Colossians 4:5 Walk in wisdom toward outsiders, making the best use of the time.

1 Thessalonians 5:1-3 Now concerning the times and the seasons, brothers, you have no need to have anything written to you. For you yourselves are fully aware that the day of the Lord will come like a thief in the night. While people are saying, “There is peace and security,” then sudden destruction will come upon them as labor pains come upon a pregnant woman, and they will not escape.

Hebrews 13:8 Jesus Christ is the same yesterday and today and forever.

James 4:13-15 Come now, you who say, “Today or tomorrow we will go into such and such a town and spend a year there and trade and make a profit”— yet you do not know what tomorrow will bring. What is your life? For you are a mist that appears for a little time and then vanishes. Instead, you ought to say, “If the Lord wills, we will live and do this or that.” 

2 Peter 3:8 But do not overlook this one fact, beloved, that with the Lord one day is as a thousand years, and a thousand years as one day. (See also Psalm 90:4.)

When Moses (Ps. 90) and Peter speak of God’s relationship to time, they do not encourage us to abandon the notion of time.
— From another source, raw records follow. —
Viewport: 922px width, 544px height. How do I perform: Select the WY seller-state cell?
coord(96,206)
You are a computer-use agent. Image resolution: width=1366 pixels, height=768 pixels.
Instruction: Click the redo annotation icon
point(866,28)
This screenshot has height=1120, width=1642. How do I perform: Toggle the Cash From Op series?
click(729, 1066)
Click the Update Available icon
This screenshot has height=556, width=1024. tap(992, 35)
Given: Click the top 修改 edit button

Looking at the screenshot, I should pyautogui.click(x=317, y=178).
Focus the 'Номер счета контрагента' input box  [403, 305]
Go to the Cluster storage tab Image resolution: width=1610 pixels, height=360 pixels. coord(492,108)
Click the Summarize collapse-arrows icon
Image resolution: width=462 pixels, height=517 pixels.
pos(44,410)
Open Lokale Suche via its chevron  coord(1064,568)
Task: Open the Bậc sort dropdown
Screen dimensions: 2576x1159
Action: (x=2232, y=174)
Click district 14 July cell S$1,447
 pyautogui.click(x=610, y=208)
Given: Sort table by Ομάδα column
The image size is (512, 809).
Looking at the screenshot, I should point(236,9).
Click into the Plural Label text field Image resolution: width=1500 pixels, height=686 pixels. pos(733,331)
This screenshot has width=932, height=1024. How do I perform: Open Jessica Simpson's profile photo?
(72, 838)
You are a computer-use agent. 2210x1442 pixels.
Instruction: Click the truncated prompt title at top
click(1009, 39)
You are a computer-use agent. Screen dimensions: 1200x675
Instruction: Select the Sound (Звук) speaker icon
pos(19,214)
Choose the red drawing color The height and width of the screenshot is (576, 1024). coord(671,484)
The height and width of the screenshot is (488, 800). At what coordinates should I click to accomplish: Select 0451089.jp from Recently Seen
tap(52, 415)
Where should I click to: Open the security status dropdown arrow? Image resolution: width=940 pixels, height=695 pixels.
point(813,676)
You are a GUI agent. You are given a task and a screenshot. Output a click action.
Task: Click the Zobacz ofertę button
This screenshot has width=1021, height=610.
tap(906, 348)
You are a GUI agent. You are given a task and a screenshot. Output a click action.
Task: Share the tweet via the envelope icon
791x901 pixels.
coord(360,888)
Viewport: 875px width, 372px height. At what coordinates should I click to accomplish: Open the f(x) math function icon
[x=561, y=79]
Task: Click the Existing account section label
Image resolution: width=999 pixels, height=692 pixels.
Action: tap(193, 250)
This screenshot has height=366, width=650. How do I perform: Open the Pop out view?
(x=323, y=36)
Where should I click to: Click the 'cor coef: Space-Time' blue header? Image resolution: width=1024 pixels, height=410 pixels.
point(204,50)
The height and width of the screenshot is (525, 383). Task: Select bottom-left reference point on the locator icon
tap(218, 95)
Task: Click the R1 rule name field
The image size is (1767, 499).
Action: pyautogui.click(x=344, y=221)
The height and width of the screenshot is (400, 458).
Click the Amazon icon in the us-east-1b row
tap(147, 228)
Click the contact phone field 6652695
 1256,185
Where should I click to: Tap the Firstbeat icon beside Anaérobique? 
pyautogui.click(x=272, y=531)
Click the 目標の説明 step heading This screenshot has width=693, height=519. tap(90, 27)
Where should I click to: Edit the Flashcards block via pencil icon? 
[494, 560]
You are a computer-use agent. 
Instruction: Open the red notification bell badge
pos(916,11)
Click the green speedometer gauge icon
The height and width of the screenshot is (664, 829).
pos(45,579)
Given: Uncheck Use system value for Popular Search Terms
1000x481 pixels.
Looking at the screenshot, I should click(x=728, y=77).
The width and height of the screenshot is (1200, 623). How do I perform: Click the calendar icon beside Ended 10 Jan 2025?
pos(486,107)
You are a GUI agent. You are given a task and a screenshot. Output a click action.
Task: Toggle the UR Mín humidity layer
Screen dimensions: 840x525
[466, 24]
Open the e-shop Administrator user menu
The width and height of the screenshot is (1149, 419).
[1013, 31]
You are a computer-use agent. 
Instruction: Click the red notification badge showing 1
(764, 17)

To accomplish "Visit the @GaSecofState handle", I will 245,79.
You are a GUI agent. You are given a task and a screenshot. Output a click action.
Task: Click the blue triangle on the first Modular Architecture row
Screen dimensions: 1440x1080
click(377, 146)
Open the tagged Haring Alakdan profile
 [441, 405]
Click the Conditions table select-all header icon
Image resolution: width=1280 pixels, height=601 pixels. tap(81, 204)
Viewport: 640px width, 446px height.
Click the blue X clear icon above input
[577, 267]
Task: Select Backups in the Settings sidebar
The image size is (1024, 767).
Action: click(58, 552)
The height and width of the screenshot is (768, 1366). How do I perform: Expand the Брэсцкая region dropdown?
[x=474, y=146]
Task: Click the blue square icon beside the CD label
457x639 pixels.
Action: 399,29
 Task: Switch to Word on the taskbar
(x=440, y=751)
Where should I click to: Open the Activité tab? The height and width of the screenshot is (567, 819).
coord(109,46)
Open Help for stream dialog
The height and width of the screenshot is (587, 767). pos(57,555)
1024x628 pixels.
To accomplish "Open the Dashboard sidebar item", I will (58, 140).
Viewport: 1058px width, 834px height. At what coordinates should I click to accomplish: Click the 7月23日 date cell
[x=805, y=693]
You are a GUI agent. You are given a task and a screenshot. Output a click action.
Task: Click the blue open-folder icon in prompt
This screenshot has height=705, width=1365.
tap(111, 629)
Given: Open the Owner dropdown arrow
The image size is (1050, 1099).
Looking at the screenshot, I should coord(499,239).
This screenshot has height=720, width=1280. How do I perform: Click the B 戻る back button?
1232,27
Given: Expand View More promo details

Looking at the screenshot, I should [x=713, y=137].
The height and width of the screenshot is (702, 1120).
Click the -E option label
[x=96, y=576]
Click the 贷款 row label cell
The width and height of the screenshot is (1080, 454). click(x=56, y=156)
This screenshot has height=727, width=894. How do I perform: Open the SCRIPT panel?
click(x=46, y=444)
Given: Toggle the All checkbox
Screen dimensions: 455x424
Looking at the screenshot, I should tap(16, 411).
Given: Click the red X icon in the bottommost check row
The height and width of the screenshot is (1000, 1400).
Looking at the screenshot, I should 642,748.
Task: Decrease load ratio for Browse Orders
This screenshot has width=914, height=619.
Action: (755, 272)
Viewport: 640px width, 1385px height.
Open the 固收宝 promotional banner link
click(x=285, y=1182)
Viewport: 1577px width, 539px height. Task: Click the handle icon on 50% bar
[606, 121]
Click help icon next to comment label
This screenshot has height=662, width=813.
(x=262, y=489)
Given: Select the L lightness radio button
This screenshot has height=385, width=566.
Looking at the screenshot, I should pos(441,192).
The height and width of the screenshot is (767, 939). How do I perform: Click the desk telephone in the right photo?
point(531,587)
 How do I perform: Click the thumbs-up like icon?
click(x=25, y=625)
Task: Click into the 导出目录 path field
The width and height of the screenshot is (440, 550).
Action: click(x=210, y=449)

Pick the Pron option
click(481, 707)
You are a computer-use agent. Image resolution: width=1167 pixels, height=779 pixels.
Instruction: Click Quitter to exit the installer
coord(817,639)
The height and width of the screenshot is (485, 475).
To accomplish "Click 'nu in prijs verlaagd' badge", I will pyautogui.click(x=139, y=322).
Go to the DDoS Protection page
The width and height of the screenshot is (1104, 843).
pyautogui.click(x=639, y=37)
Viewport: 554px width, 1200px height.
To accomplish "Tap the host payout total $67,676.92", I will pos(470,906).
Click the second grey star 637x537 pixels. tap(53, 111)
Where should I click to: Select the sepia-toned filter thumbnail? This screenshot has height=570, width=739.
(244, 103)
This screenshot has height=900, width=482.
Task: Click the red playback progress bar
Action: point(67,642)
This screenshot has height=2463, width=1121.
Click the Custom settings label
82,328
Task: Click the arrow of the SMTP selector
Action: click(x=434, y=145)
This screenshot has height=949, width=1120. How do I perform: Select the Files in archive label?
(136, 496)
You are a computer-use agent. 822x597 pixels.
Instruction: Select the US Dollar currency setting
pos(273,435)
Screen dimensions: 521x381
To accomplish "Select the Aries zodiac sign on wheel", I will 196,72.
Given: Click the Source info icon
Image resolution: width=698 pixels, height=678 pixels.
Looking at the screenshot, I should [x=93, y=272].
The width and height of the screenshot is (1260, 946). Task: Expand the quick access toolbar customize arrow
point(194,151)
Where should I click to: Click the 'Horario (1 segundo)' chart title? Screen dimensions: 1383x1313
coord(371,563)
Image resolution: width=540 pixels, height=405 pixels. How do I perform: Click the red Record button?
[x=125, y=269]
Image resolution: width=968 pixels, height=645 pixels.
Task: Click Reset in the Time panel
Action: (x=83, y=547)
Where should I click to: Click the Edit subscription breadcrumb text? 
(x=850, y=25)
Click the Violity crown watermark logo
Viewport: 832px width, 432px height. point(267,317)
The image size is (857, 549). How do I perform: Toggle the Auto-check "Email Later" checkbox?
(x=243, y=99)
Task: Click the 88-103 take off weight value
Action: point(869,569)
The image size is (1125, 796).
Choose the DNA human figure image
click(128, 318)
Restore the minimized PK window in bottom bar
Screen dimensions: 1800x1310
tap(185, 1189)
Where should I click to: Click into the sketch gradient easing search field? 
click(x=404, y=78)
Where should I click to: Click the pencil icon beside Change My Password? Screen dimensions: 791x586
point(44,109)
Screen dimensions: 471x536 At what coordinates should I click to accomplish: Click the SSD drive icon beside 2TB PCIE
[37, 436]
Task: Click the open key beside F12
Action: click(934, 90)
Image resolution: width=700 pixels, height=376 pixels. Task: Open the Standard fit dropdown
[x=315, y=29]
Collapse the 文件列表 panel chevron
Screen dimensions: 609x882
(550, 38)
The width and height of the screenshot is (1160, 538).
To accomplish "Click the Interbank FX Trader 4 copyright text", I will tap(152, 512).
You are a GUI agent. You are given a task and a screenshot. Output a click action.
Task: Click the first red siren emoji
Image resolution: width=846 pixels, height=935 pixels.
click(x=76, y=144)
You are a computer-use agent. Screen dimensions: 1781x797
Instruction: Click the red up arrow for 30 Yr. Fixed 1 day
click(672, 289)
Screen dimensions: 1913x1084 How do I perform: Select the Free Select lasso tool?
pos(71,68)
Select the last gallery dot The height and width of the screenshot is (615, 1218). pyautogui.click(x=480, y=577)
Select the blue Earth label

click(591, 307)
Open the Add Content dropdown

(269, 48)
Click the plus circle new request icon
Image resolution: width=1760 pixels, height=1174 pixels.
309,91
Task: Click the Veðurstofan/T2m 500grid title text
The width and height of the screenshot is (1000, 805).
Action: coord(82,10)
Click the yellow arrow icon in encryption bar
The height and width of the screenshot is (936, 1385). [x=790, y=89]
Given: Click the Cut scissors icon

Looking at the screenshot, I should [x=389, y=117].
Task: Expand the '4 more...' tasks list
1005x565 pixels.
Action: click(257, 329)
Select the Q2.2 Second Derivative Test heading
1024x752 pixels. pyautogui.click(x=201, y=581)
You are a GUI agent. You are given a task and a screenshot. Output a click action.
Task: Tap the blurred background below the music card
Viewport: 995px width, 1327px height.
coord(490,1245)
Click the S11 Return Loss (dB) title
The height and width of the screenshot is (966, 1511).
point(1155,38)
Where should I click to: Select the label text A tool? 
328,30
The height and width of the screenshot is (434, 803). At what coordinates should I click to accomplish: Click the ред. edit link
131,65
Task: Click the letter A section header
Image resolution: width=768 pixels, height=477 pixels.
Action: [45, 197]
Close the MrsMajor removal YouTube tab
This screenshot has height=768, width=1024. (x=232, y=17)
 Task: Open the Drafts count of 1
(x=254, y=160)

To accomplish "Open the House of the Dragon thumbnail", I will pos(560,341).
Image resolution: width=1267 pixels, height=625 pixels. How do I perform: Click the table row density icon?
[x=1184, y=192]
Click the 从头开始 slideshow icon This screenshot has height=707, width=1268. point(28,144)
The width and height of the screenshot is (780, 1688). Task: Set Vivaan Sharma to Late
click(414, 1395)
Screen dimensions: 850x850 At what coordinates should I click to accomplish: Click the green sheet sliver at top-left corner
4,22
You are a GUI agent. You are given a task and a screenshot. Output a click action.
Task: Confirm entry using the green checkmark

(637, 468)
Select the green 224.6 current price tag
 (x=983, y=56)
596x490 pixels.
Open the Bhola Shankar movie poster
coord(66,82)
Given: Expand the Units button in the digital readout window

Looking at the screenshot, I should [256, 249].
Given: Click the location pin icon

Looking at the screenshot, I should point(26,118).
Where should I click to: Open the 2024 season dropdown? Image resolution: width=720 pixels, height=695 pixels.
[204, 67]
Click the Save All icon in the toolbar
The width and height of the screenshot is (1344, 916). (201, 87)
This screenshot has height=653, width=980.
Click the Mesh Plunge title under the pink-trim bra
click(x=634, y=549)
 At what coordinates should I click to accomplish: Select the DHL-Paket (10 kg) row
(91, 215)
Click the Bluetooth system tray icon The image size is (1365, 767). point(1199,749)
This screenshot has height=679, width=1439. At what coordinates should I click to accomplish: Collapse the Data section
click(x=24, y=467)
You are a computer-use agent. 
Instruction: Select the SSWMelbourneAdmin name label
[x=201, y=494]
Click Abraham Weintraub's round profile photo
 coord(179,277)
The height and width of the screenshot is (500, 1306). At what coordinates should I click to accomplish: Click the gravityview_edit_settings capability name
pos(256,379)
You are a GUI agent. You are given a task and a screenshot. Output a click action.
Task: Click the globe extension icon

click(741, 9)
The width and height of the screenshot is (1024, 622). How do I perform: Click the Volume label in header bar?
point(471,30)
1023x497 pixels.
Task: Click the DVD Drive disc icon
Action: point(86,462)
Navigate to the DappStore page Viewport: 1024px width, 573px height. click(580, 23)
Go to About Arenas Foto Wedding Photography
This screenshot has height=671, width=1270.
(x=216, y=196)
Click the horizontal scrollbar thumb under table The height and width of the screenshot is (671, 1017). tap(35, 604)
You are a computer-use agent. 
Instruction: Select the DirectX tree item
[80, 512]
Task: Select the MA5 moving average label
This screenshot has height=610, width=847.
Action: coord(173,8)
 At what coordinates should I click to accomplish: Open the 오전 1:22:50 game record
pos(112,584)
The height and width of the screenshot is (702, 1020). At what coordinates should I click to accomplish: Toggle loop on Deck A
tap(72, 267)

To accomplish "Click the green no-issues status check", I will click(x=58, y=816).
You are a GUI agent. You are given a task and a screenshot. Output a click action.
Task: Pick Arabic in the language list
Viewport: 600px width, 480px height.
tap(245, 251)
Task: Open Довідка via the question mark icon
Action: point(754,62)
I understand that your title is provocative, but it seems to imply that Christians should not think in terms of time, rather than thinking the way Scripture would encourage us to think about time: that God does all things with perfect timing and we are to think wisely about our limited time and make good use of it. It seems that Scripture would have us think of time as something that we steward.

A.

Throughout the book I am very much encouraging others to think about just what time is.  Both for us and God.  Yes, I think this is very useful. It is helpful for Christians to think of time not having otology (i.e. existence) because “now” becomes very important in our relationship with God.  If we view God’s “now” as “every moment of time at the same time” then God becomes a distant “otherly” being.  This view also has a lot of issues like the creation being eternal (having no beginning) because God is always (from his point of time) creating.  Jesus is always dying on the cross (from God’s “now” point of view).  One of the points I make is that the Arminian view of foreknowledge requires a view that time has ontology.  You will find this discussion in chapter 15.

Therefore, I am NOT discouraging “Christians from thinking about things in terms of time”.  Quite the opposite.  As you read the book (in many ways) you are being encouraged to think in terms of time. 

So, I am not encouraging Christians to “abandon the notion of time”.  Instead, I am encouraging us to have a biblical view of time.  All the scriptures quoted in this question support the view of time outlined in this book.  I agree with the thought “God does all things with perfect timing and we are to think wisely about our limited time and make good use of it.”  We are to steward our time well.  We should carefully make decisions and actions.  Once made they cannot be unmade.  That is the very premise of this book.  The past does not exist.  So, we must be careful stewards of our “now”.  Once an action is completed it is part of that non-existent past.  The future is something we are planning.  It is the “time” we are stewarding.